The BYU football team lost its homecoming game to Boise State 24-7 on Friday night and fell to 1-5 on the season.
Even with the return of starting quarterback Tanner Mangum, the Cougars couldn’t catch a break on offense.
The loss marked BYU’s worst start to a season since 1973.
“We probably sound like a broken record by now,” said coach Kalani Sitake. “We need to go back and reevaluate everything. It may sound crazy midway through the season, but we need to find an identity; something to hang our hats on.”
Excitement for BYU fans came early, when newcomer Grant Jones intercepted a pass on Boise State’s opening drive, giving Mangum a chance to prove himself early on.
The BYU quarterback came out firing, completing all five of his passes and bringing the team all the way to the 3-yard line.
Breakout running back Ula Tolutau finished the job, leaping into the end zone to put the Cougars up 7-0 midway through the first quarter.
The Broncos responded in the second quarter, with Alexander Mattison running the ball in to level the score.

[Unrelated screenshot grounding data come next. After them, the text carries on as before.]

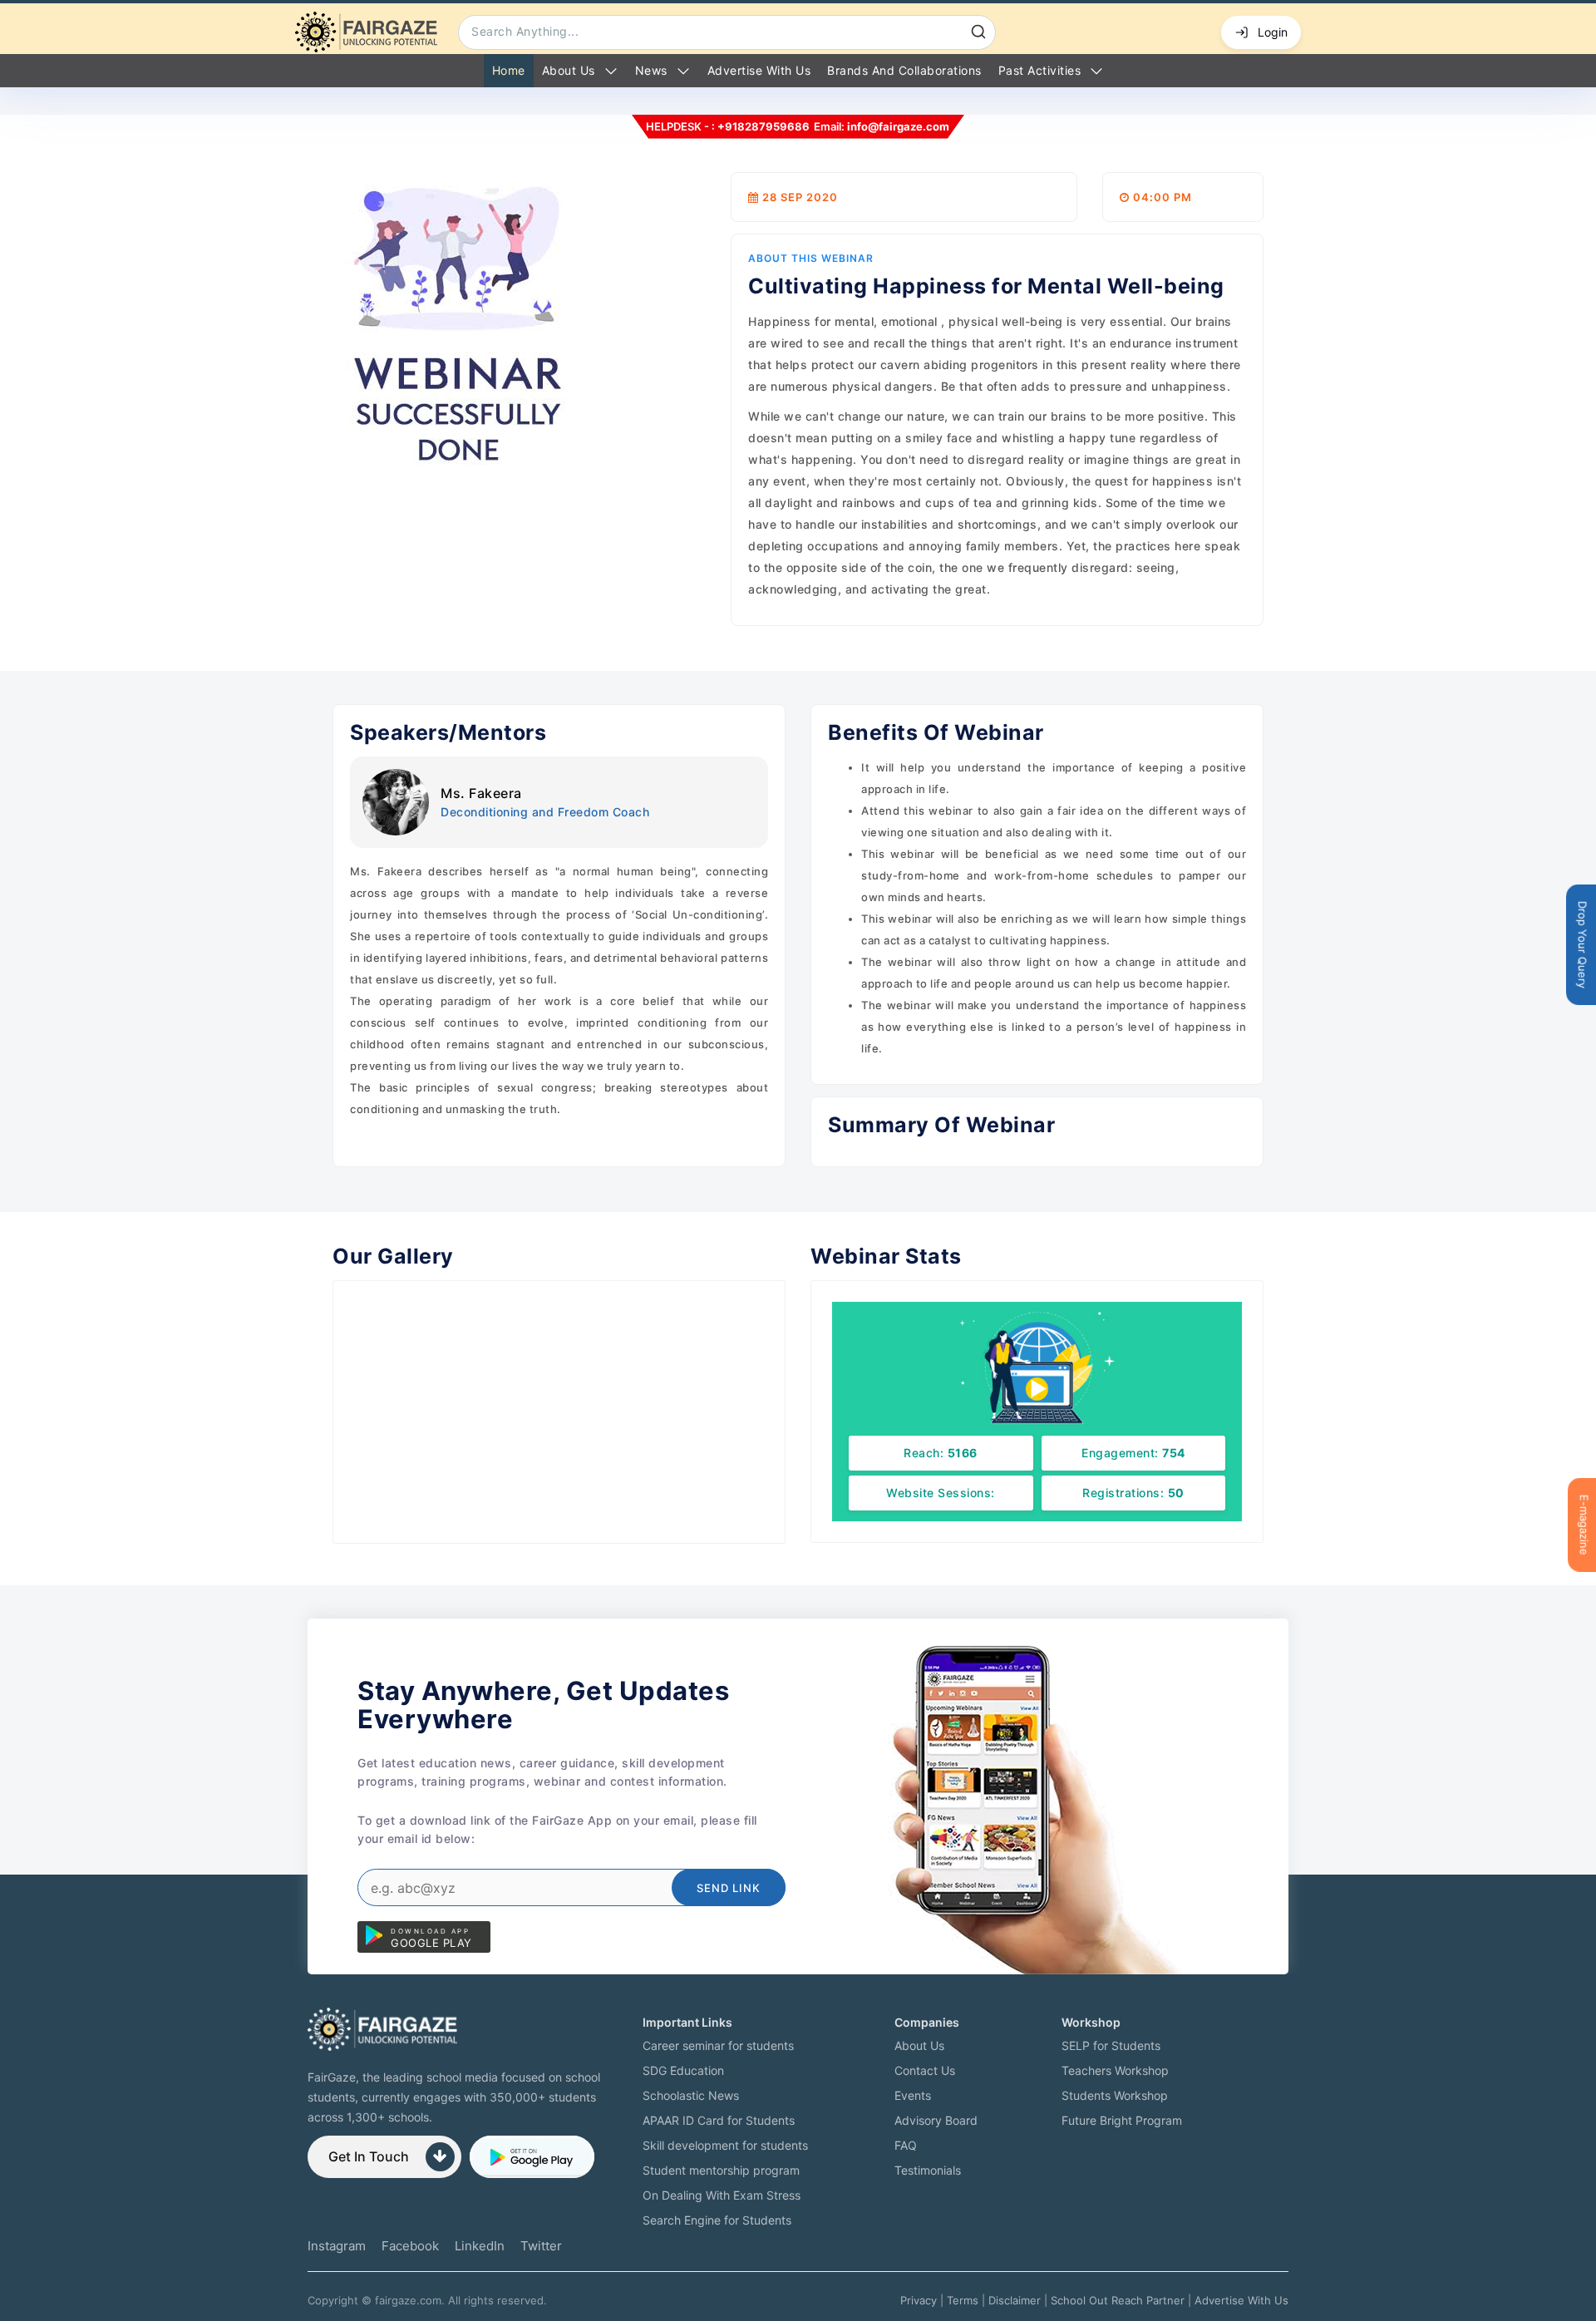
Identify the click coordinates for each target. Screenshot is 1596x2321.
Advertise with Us (759, 70)
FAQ (905, 2145)
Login (1273, 32)
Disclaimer (1014, 2300)
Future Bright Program (1122, 2120)
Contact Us (924, 2070)
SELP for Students (1111, 2045)
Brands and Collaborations (904, 70)
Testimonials (927, 2170)
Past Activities (1039, 70)
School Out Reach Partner (1118, 2300)
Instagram (337, 2246)
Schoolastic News (691, 2095)
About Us (568, 70)
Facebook (410, 2246)
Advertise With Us (1241, 2300)
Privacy (918, 2300)
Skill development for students (725, 2145)
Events (912, 2095)
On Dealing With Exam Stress (721, 2195)
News (651, 70)
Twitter (541, 2246)
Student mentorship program (721, 2170)
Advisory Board (936, 2120)
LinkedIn (480, 2246)
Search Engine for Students (717, 2220)
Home (508, 70)
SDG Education (683, 2070)
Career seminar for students (718, 2045)
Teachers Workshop (1115, 2070)
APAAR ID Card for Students (719, 2120)
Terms (962, 2300)
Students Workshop (1115, 2095)
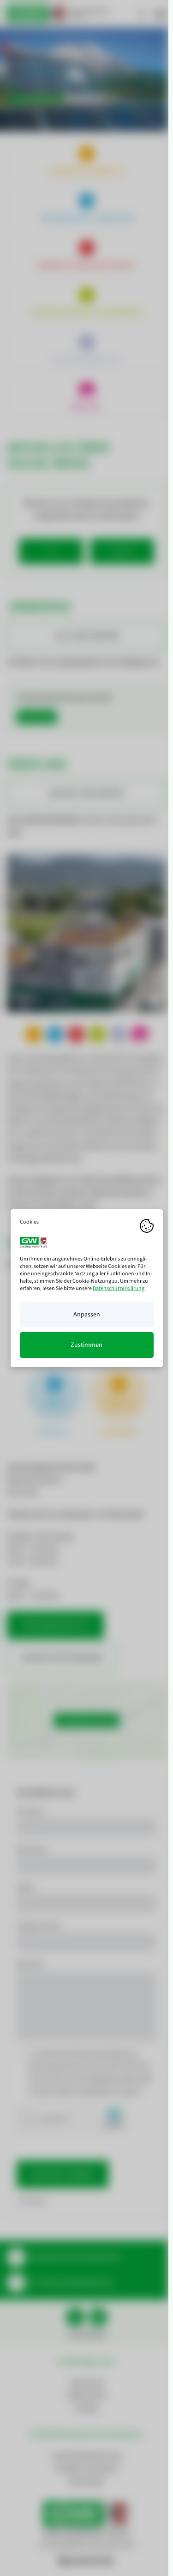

Boise State began to put intense pressure on Mangum during the second quarter, trying to end his near-perfect passing early on.
He was able to handle it at first, maneuvering in the pocket to dodge defenders, but then it soon proved to be too much as he threw three incompletions in a row followed by an interception.
The Broncos managed to get the ball back down to the goal line on the following drive, but BYU’s defense held them to a field goal.
The passing woes continued for Mangum as he gave the ball back to Boise State with a little under two minutes to go in the half.
Quarterback Brett Rypien quickly took the ball down the field and found Sean Modster for the 24-yard touchdown pass to put the Broncos up 17-7 at the half.
The third quarter was largely a back and forth affair, with neither time gaining much ground.
BYU running back Squally Canada went down hard on a run during the quarter and did not return to the game.
The Broncos started off the fourth quarter with another touchdown, as Alexander Mattison found the end zone for the second time.
Mattison ended the night with 118 total rushing yards and two touchdowns.
The last three quarters of the game served as a microcosm of the Cougars’ season thus far. With an inexperienced offense, BYU lacked the dangerous threats and playmakers needed to get back in the game.
The Cougars put together a last-ditch effort in the second half of the final quarter, but Boise State intercepted a pass on fourth down to end any comeback hopes for BYU.
Both Sitake and Tanner Mangum talked about the need to improve the running game, which will, in turn, open up more opportunities for passing and a more consistent offense.
“It’s not a matter of effort, it’s not a matter of heart, it’s just a matter of execution,” Mangum said. “We need to be able to put drives together to put points on the board.”
When asked about what caused the offensive stagnation and lack of production, Sitake said, “I don’t know. If I knew I would’ve changed it three weeks ago.”
Though frustration and disappointment were shared by all, the confidence and belief in what this team can achieve have not wavered.
“We’re confident, we’re not giving up,” said tight end Matt Bushman. “Our leaders are stepping up and saying stuff to keep us motivated and positive.”
The Cougars will travel to SEC country to face Mississippi State on Oct. 14 at 10 a.m. MDT.
“I believe in our guys,” said Mangum. “I know we can get this thing going.”
With 13 games on the schedule, BYU can only afford one more loss this season to avoid a losing record and missing out on a bowl game for the first time since 2004.